To perform:
- Adjust a a pulley to the lowest position and attach a triceps rope.
- Get into a tall , half-kneeling position with the inside knee in the down position, parallel to the weight stack. It's important to really fire the glute on the outside hip as this will help stabilize the hip during the movement (As a side note, I like to use an
airex pad for the down knee. It's just a bit more comfortable). - Grip the rope with both hands and start with your arms in an extended position towards the pulley. The rest of your body should be facing straight ahead as much as possible.
- From here, pull the rope in towards your chest, maintaining that straight ahead position. That's movement one.

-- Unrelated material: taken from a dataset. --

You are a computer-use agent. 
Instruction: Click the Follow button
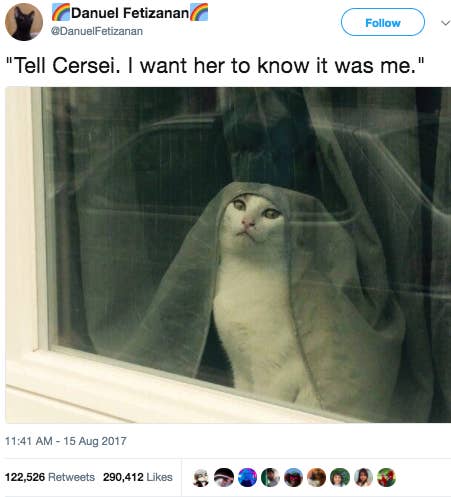click(x=383, y=22)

- Movement two is to extend your arms and push the rope out across the body in a diagonal pattern, trying to resist rotation around the waist. Get those arms fully extended!!
- After a slight pause, reverse the movement by bringing your hands to your chest, then back towards the pulley. Remember, it's a sequential movement, not all in one motion. ( A picture of the finish position is below)
- Repeat for the prescribed number of reps on one side, then switch to the other side. If you happen to have a harder time on one side, always start with that side.
Remember, you're not trying your twist your spine every which way with this movement. Once you've gotten the kneeling or half kneeling position down, then it's time to work form a standing position.
Can the crunches and start chopping and lifting.